292 – Check–Plan–Do or Plan–Do–Hope?

600 words (4 minutes reading time) by Tim Whistler

When reading local government plans, you could be forgiven for thinking that The Secret (2006) was a management manual: “ask, believe, and receive”. It is hard to see how some councils think they will make a difference from the way they plan.

To be fair, I agree that councils usually aren’t intentionally stupid or reckless. They’re juggling rate caps, grant uncertainty, ageing assets, and a community that wants more of everything. They are under pressure, and when it comes to their long-term plan, the temptation is to plug the spreadsheet gaps with “efficiency dividends” and “future asset sales” and hope it all works out.

But that doesn’t make it strategic. I call it Plan–Do–Hope.

Council plans

When I look at the 10-year plans that councils are releasing, I wonder how much connection they have to the reality most ratepayers experience.

I can’t imagine those same ratepayers copying the council by hoping that their income will go up next year because someone will give them more money; wishing that their expenses will go down without making lifestyle changes; and then acting on those assumptions by spending more money now (even if they have to borrow it).

I was reading my local council’s plan and in the next 10 years it has $1 million a year of savings budgeted from an “efficiency dividend”, but no information about what the efficiencies will be or how they might affect services. All the plan says is that they will be based on “decisions made strategically through the annual budget process”.

If your council plan has an “efficiency dividend”, I challenge you to point to one service where they have made changes so you get the same service and they use less resources. If you can’t find one, it’s not about efficiency. It’s just wishful thinking with a number attached.

My council goes further. They are also planning to sell $32 million of unspecified assets, with half of the proceeds to go towards capital works and the other half to cover operating expenses. Talk about selling the farm to buy hay!

The Shire holds $3.7 billion in assets, including ageing stock that requires increasing maintenance, renewal, or in some cases closure. Asset utilisation analysis is required to better align infrastructure with community demand.”

That’s not analysis. It’s more wishful thinking, this time dressed up as strategy.

The council seems to think they can sell assets that they say people don’t use, and that they will be able to do it without objection. That thinking looks safe on a spreadsheet, but anyone with experience of asset sales knows it’s explosive once real people and real places are involved. In the past, these lists have included the old swimming pool, or a small out-of-the-way branch library, or a block of land zoned residential and used as a park but considered “surplus” in the open space plan.

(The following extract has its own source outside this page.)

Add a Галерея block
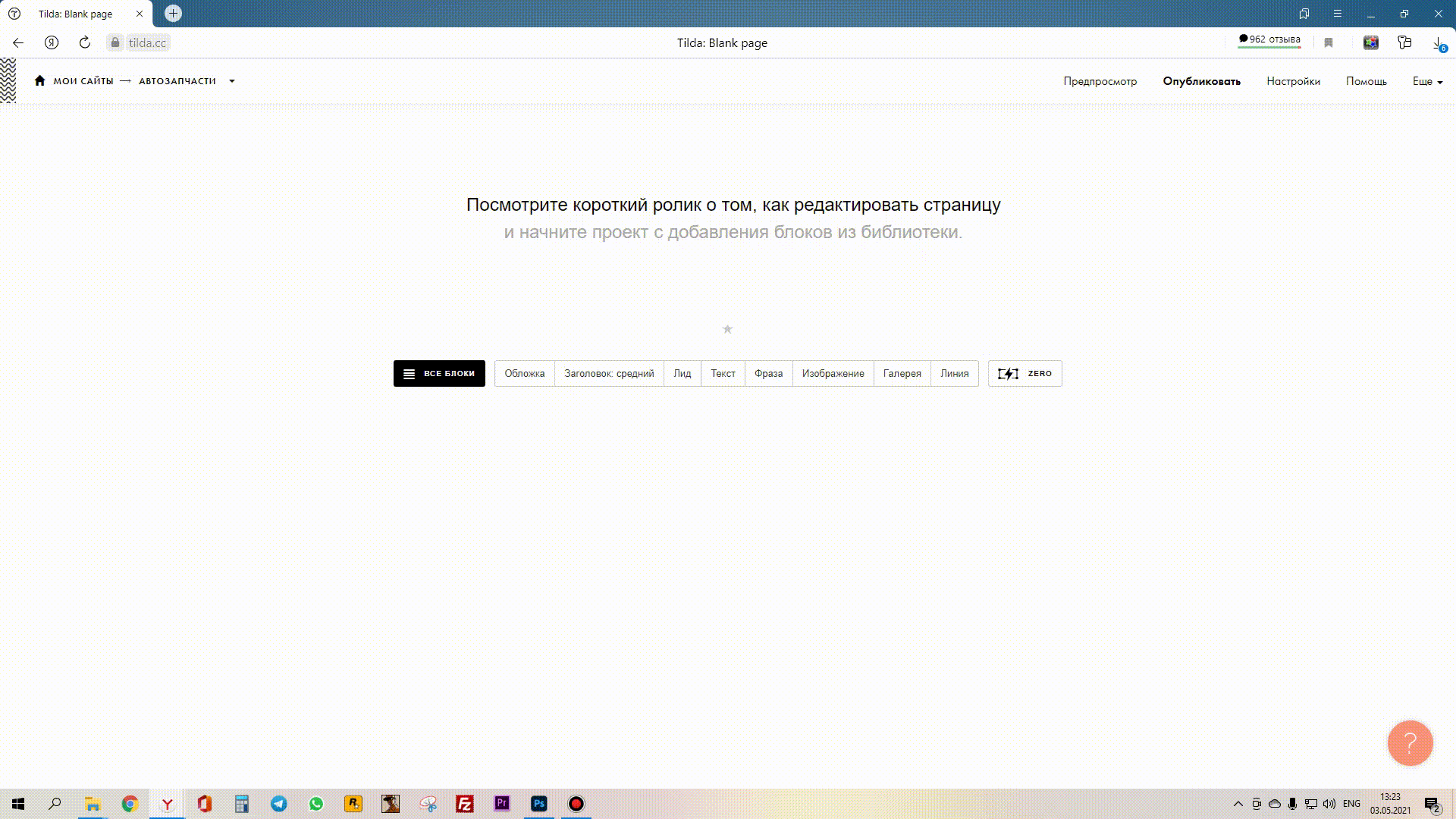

I challenge councillors to imagine they are fronting a public meeting and listing, one by one, the $32 million of “surplus” assets you plan to sell in the next decade. Would you still be comfortable with that line in the plan?

These financial plans expose the real gap between what communities want their councils to do, and what councils think they should be doing. Councils talk about “community outcomes” and “customers first”, but then make decisions from the top, rather than really listening to the community.

What would Check–Plan–Do look like instead?

  • Check: Start with real demand. What are people actually asking for? Where are you failing them now?
  • Plan: Decide what to stop, start or change so that people continue to get the services they need and expect. Then cost that honestly.
  • Do: Try changes on a small scale, learn from them, and only then (when you know how to do it and that it works) put it into the 10-year plan.

If your 10-year plan doesn’t start from real demand and doesn’t explain what will change in the way services work for people, it is Plan–Do–Hope.

Going a step further, if you’re a councillor, I challenge you to ask yourself: would you be happy if your own household budget was planned the way you’re planning the budget for your community?